Исходный текст:
----

Я еще раз встретился с Володей Осиповым и Сашей Ивановым и произнес горячую речь о чувстве жизни. Современная жизнь не хочет повторения старого, поток истории выбрал дру гое русло, мимо всех замкнутых кружков. Пусть очень немногое можно делать в открытую, главное все-таки в открытости. Самая скромная, но открытая жизнь помогает обществу освободиться от страха. А это сейчас главное. Люди устали от зацикленности на политике, от политических программ и тактик. Они хотят просто жить, как живет Алик. Я посоветовал пойти посмотреть, как делается "Синтаксис", и подумать, что сами они могут в этом роде (для отбора стихов и Володя, и Саша были не очень подкованы). Потом мы расстались. Рахметов был мне неприятен. И так как ссорить друзей я не умел, то скрепя сердце расстался с обоими.

----

Сохранённые записи:
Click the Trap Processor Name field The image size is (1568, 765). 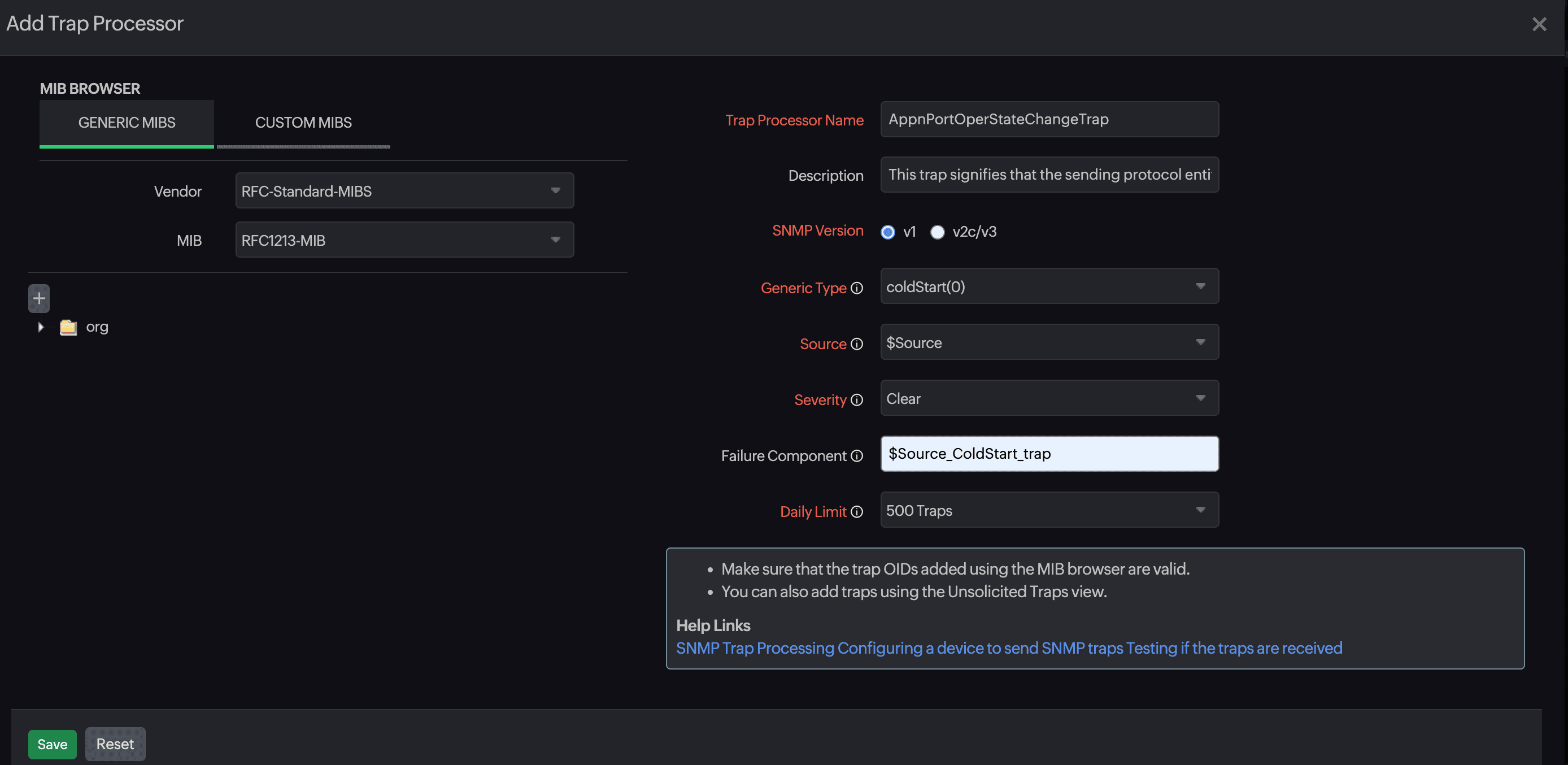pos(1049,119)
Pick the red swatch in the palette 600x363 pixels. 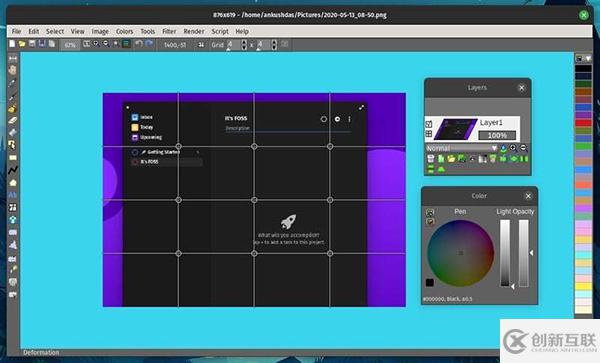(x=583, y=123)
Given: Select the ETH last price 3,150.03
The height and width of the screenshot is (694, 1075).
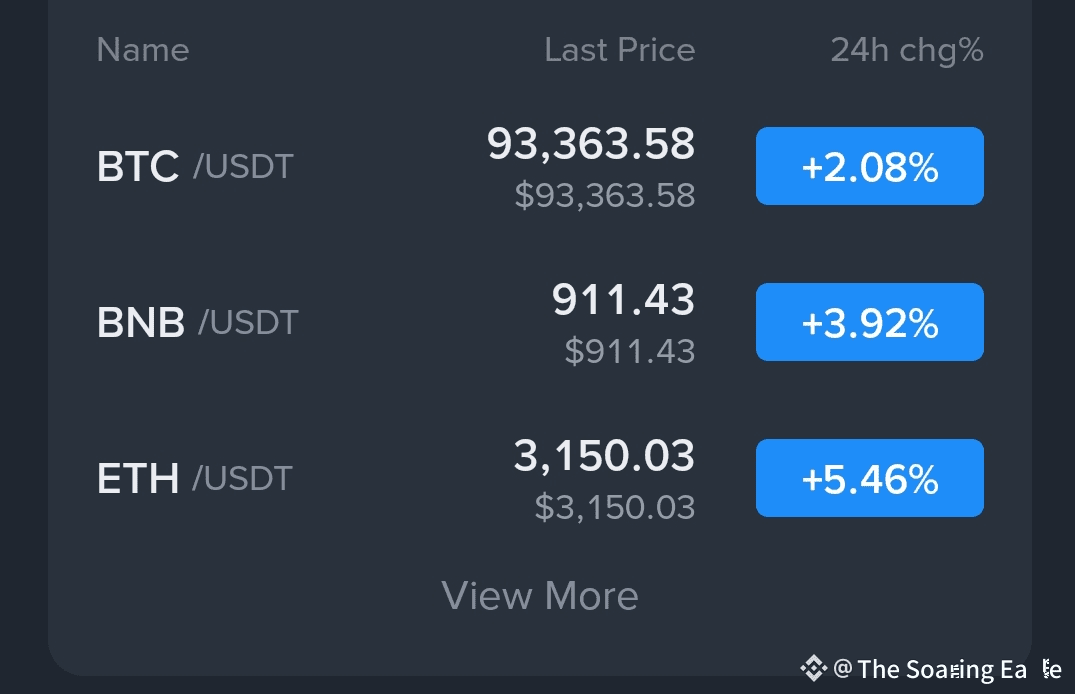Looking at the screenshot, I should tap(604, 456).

----

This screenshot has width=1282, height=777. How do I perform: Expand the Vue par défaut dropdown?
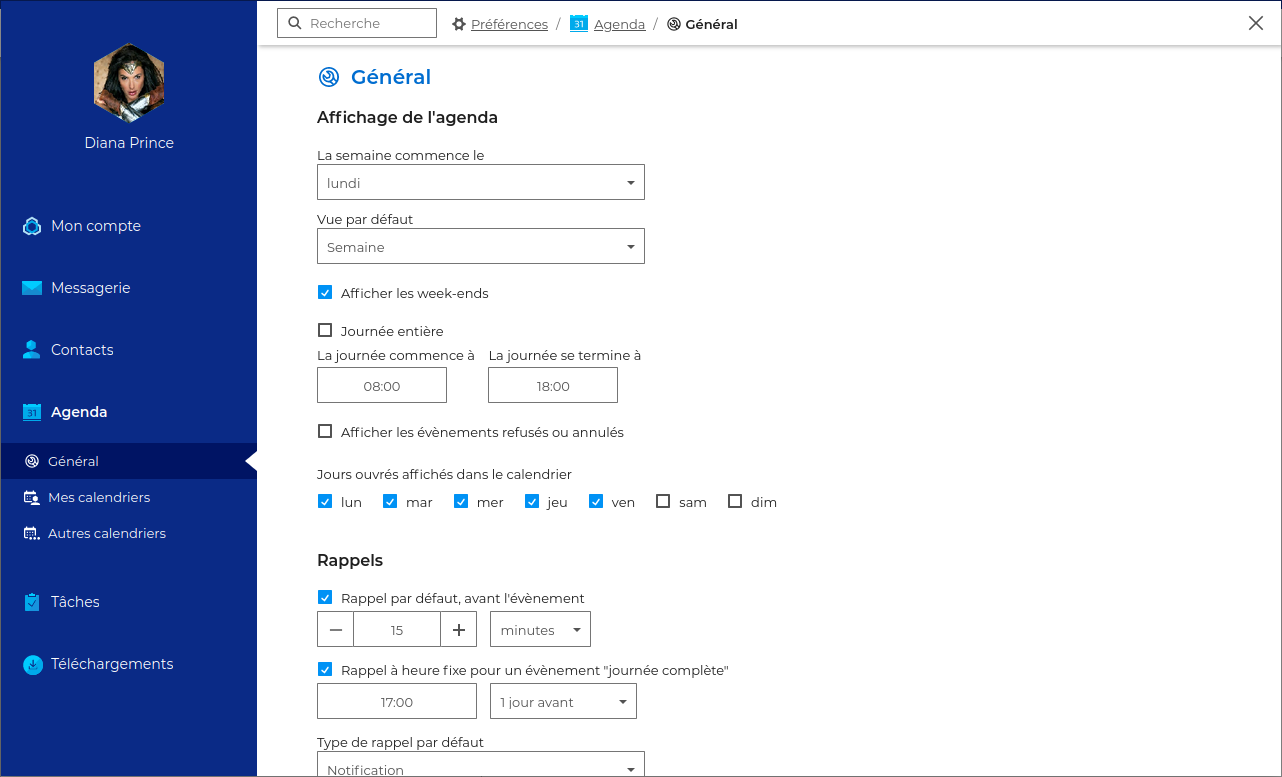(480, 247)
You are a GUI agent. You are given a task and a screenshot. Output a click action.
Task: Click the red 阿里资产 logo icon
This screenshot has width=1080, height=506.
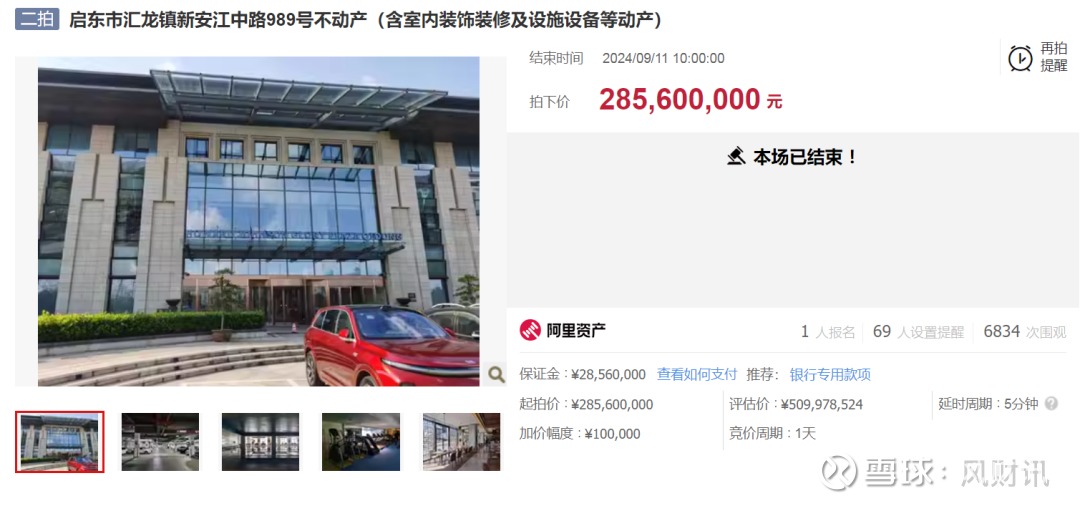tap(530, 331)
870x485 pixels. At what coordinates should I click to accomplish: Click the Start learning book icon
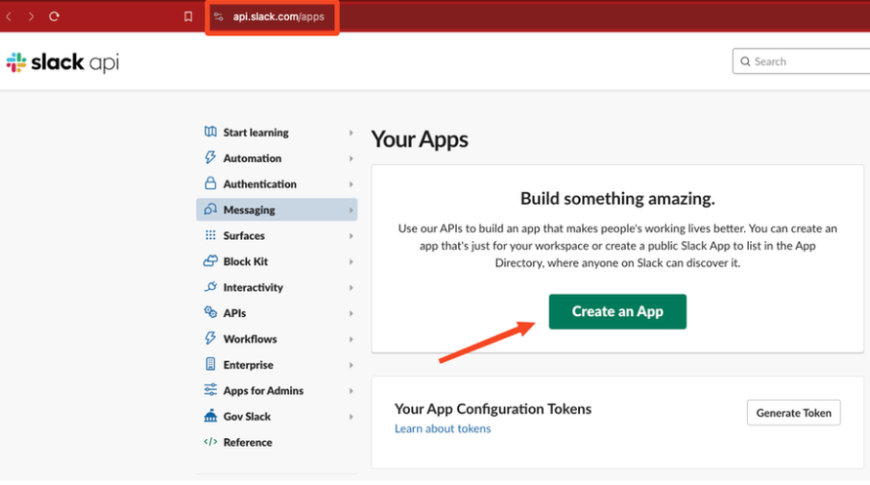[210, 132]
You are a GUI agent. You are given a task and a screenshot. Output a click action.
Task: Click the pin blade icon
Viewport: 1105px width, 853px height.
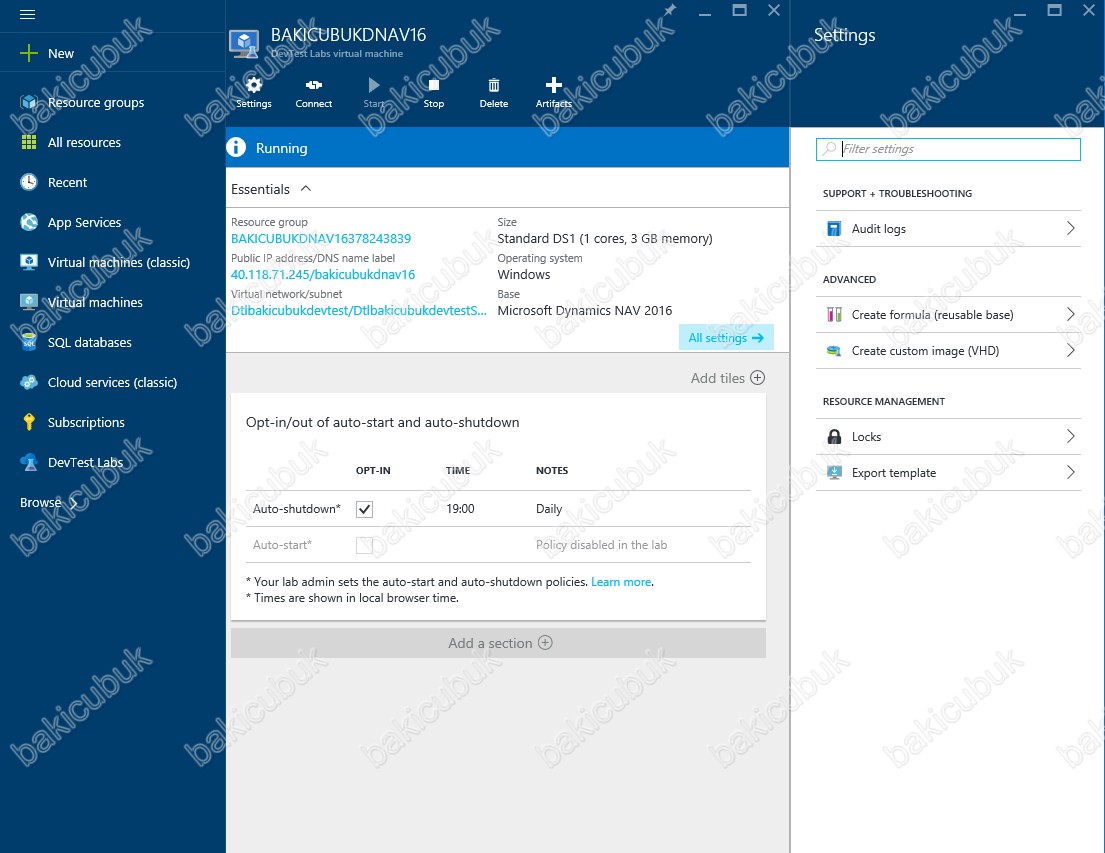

----

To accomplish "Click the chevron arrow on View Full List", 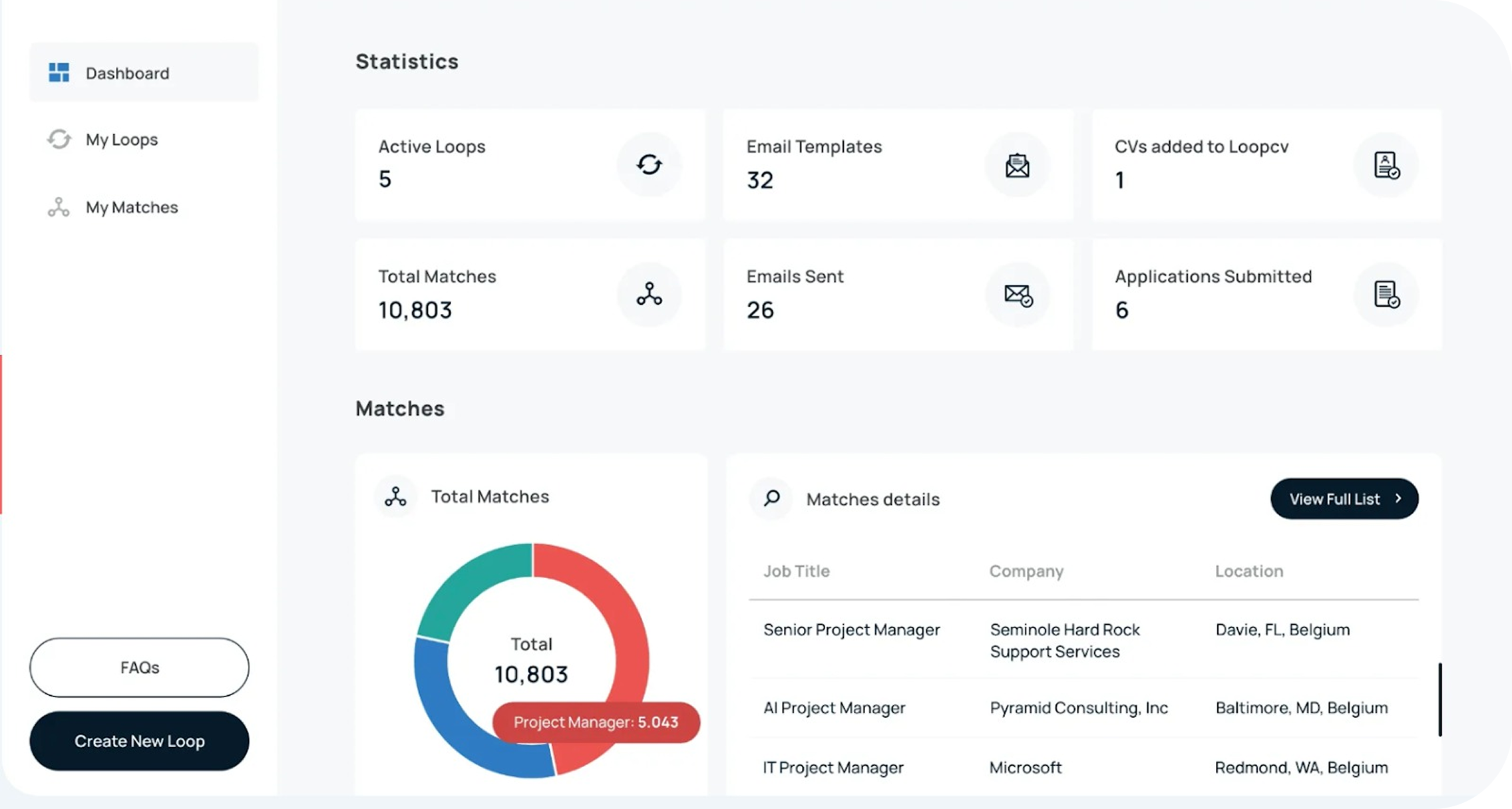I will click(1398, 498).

----

Задания для выполнения:
1 – Перепишите из отрывка о встрече с Володей и Сашей часть, которая начинается со слов «Я еще раз встретился» и заканчивается словами «расстался с обоими.». Замените в ней «страха» на «тревоги».
2 – Ответьте по отрывку о встрече с Володей и Сашей:
(а) С кем ещё раз встретился рассказчик?
(б) От чего, по словам отрывка, устали люди?
(в) Что рассказчик посоветовал пойти посмотреть?

Ожидаемые ответы:
1 –
Я еще раз встретился с Володей Осиповым и Сашей Ивановым и произнес горячую речь о чувстве жизни. Современная жизнь не хочет повторения старого, поток истории выбрал дру гое русло, мимо всех замкнутых кружков. Пусть очень немногое можно делать в открытую, главное все-таки в открытости. Самая скромная, но открытая жизнь помогает обществу освободиться от тревоги. А это сейчас главное. Люди устали от зацикленности на политике, от политических программ и тактик. Они хотят просто жить, как живет Алик. Я посоветовал пойти посмотреть, как делается "Синтаксис", и подумать, что сами они могут в этом роде (для отбора стихов и Володя, и Саша были не очень подкованы). Потом мы расстались. Рахметов был мне неприятен. И так как ссорить друзей я не умел, то скрепя сердце расстался с обоими.

2 –
(а) С Володей Осиповым и Сашей Ивановым.
(б) От зацикленности на политике, от политических программ и тактик.
(в) Как делается «Синтаксис».